(Document extract):
__________

Historic Significance
Historical Significance or Value The place is historically significant for its long associations with the Catholic Church in Auckland. It has particular importance for incorporating the oldest standing church known to have been created by Bishop Pompallier, the first Bishop of Auckland and founder of the Catholic Church in New Zealand. The place is also significant for its long and close connections with the Sisters of Mercy, the first canonically consecrated religious women to become established in New Zealand. The place contained the earliest branch house created by the Sisters in the Diocese of Auckland, and continued to be used by the Order for more than a century. The place is also significant for reflecting the creation of the Catholic parish of Parnell in 1862, and the initial involvement of Franciscan priests from Italy in its administration. The place has strong connections with other notable members of the clergy including Monsignor Henry Fynes, Vicar General of the Diocese for many years, and Bishop George Michael Lenihan. Social Significance or Value The place has social significance for reflecting the important role played by Catholic religious women in society, particularly in the education of children. The convent on the site was closely linked with both a select school and a school for the poor. Some children appear to have been educated in the church. The current convent building contained a music room, in which nuns may have held lessons to supplement their income. The place has social significance as a place of congregation for more than 150 years, including for weddings, marriages and funerals.

__________

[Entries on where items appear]

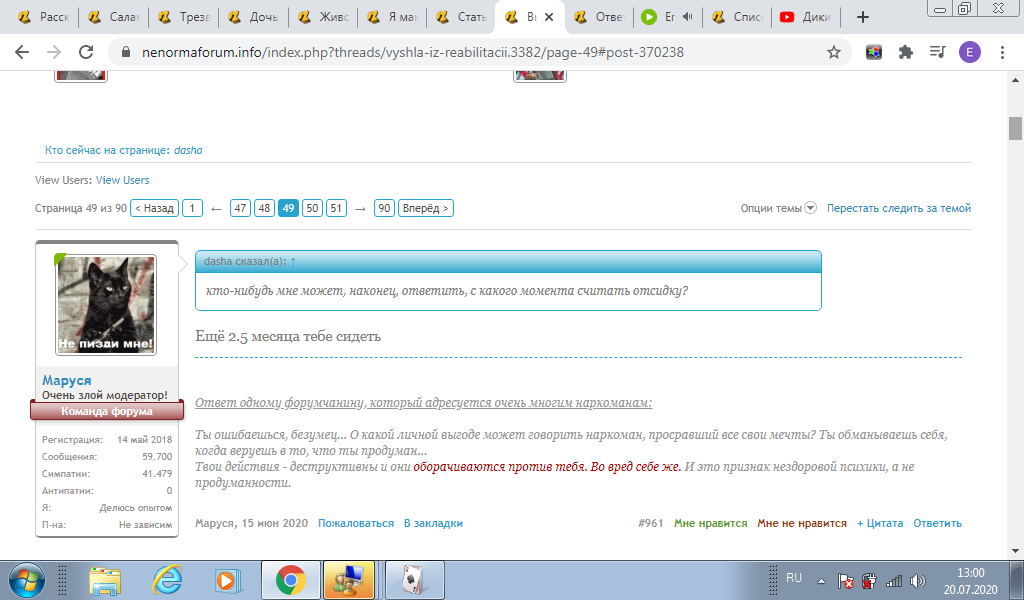Click the volume speaker in the system tray

pyautogui.click(x=918, y=580)
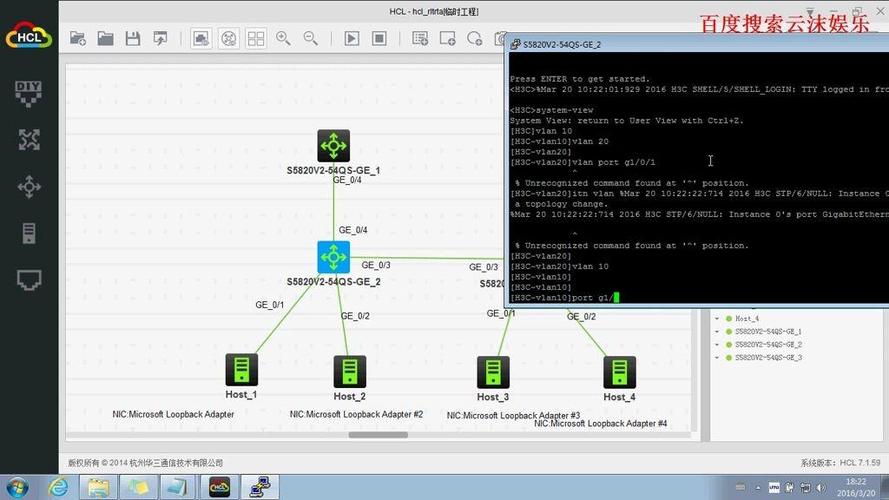Screen dimensions: 889x500
Task: Expand the Host_4 entry in device list
Action: point(717,319)
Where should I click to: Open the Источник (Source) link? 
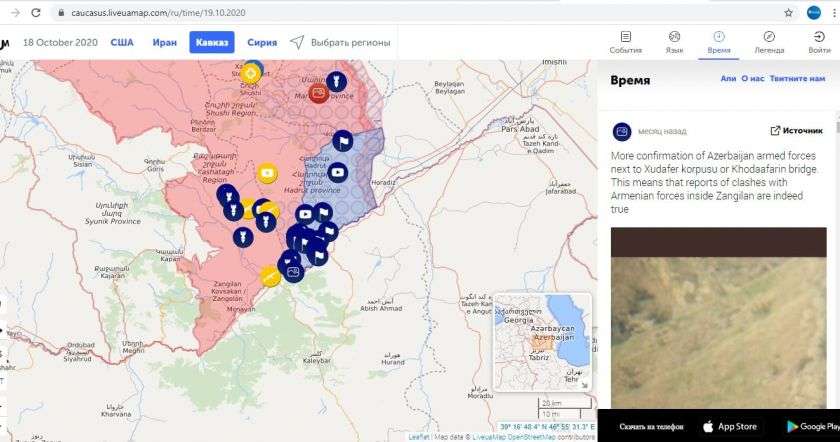pyautogui.click(x=796, y=130)
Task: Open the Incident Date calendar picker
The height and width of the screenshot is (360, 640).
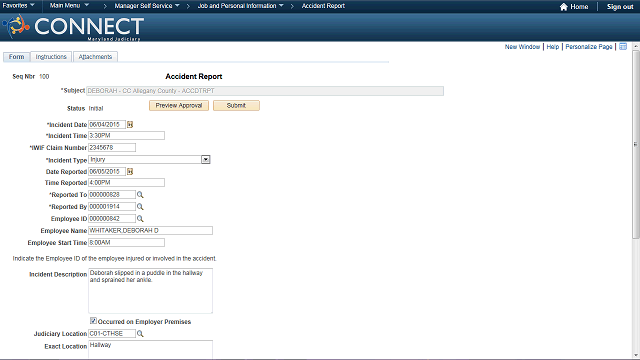Action: coord(130,124)
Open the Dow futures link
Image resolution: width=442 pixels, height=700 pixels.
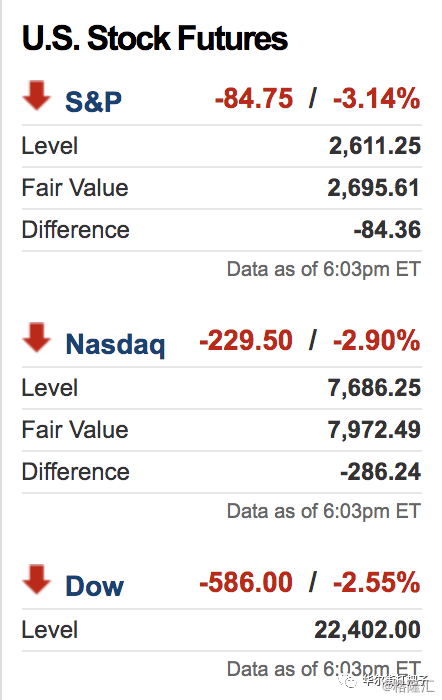[x=94, y=586]
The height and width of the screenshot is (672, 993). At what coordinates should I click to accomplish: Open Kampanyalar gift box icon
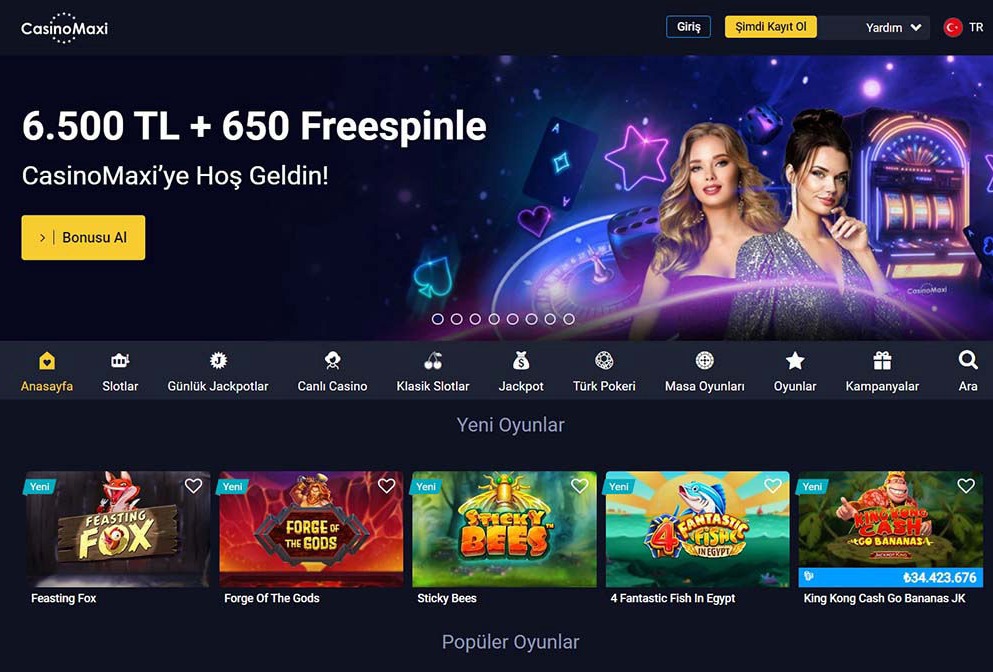pyautogui.click(x=882, y=360)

__________

(Your tasks):
1 – Translate this sentence from the heritage significance statement into Spanish: "The current convent building contained a music room, in which nuns may have held lessons to supplement their income."
2 – According to the heritage significance statement, in what year was the Catholic parish of Parnell created?
3 – Write the next few sentences of the heritage significance statement on the Parnell church and convent, picking up after its final sentence.

(Exercise answers):
1 – El edificio actual del convento contenía una sala de música, en la que las monjas pudieron haber impartido clases para complementar sus ingresos.

2 – 1862

3 –
Physical Significance
Aesthetic Significance or Value The place has aesthetic value for its distinctive visual appearance, which contributes to the streetscape of Parnell Road, a major thoroughfare and suburban shopping centre in inner Auckland. The church also has aesthetic qualities for the design of its interior, which includes notable visible features such as a choir loft, stained glass windows and a scissor truss roof. The convent building has aesthetic value for aspects that encompass its distinctive double-balcony, fretwork and elegant polychrome chimney. The aesthetic value of its interior is linked to its simplicity, together with the appearance of surviving features that include its main staircase, downstairs fireplace and surround, and board and batten ceilings. Archaeological Significance or Value The place has archaeological significance for containing the fabric of an early colonial Catholic church, which contains evidence of early construction techniques and religious use. It also has significance for potentially encompassing in-ground remains linked both to the church and one of the earliest convents to be created in northern New Zealand. Architectural Significance or Value The place has high architectural significance for incorporating the earliest surviving Catholic church believed to survive in northern New Zealand, and one of the oldest in the country. The church is also architecturally important as the earliest existing structure believed to have been designed by the notable architect Edward Mahoney. It is also the only surviving building considered to demonstrate Mahoney’s early approach to Gothic Revival, before his employment of cruciform plans and more elaborate structures in church design. The architectural significance of the place is enhanced by containing elements designed by Mahoney’s son, Thomas Mahoney, including additions to the original church, and an associated 1903 convent building.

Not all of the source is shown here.